### Text to read
※
API isn't a complete magical wand that does everything for you and fast. You should use API sparingly and only when there is no other way or it isn't worth reinventing a wheel. Calling API often is slow due to some overhead required for the call, so you shouldn't use it for small stuff.

Interesting fact about CopyMemory aka RtlMoveMemory: it is faster when compared to array handling when you are copying data forward. However, if you are copying data "backwards" in memory, moving it using VB code is slightly faster. Anyone is welcome to prove me wrong, this was the last result after thinking and testing it over a few weeks ago.


Comments and feedback

Send me a private message, this is a FAQ section so you would only get your message deleted. I didn't cover everything here as I wrote this all only off my head without peeking any other sources, so I'll probably write more stuff when I get into it again.


Updates
First update:
- additional information about one dimensional arrays and Option Base
- the order of your code (in a reply)
- the math (in a reply)

----------


## Merri

As everything doesn't fit in the first post

I don't see a point posting more threads as this is all basically still the same stuff. Thus here we go again:


The order of your code

One thing that is often left unnoticed are the loops inside loops. There are cases when a lot of calculation is done unnecessarily many times within a loop. It is important to do any calculation that can be done outside a loop before the loop. There is no point calculating the same thing many times within the loop. Thus: check out your loops and see if you have calculations that could be done in advance.
※
### Data entries
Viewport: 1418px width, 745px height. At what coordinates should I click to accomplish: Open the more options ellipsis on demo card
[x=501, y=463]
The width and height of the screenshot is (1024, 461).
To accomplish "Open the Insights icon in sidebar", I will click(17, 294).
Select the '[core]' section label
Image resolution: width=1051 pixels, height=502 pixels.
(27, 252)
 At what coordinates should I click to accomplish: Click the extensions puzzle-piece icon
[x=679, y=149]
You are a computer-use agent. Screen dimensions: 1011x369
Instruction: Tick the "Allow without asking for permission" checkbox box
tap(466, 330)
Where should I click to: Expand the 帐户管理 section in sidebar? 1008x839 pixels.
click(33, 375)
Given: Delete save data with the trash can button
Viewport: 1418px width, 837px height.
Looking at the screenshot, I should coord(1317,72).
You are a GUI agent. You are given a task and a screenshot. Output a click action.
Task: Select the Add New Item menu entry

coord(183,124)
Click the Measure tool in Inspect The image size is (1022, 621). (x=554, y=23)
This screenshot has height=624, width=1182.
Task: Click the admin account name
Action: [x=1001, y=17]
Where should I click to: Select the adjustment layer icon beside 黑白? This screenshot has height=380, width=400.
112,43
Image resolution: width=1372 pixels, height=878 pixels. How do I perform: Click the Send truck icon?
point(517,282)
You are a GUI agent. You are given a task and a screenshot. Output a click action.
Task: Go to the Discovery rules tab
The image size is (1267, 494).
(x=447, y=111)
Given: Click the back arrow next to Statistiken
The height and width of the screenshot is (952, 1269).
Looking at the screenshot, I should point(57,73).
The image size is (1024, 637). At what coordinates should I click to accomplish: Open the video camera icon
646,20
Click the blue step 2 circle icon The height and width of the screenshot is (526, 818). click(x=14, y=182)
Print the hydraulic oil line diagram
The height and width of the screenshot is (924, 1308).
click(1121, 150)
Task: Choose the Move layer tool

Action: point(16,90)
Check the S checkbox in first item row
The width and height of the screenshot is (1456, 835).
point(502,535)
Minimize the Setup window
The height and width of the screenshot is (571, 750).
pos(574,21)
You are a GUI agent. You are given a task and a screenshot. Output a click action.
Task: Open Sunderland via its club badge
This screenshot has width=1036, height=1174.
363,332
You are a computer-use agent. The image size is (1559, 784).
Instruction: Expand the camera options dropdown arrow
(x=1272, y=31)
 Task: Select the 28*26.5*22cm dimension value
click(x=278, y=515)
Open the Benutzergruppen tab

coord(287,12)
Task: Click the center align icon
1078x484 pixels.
※
### Task 1
Set down the passage of the post on API use and loop performance between "Send me a private" and "into it again.", inclusive.
### Task 2
According to the post on API use and loop performance, why shouldn't API calls be used for small stuff?

### Full output 1
Send me a private message, this is a FAQ section so you would only get your message deleted. I didn't cover everything here as I wrote this all only off my head without peeking any other sources, so I'll probably write more stuff when I get into it again.

### Full output 2
Calling API often is slow because each call carries some overhead. For small tasks that overhead isn't worth it, so API should be used sparingly, only when there is no other way or when reinventing the wheel isn't worthwhile.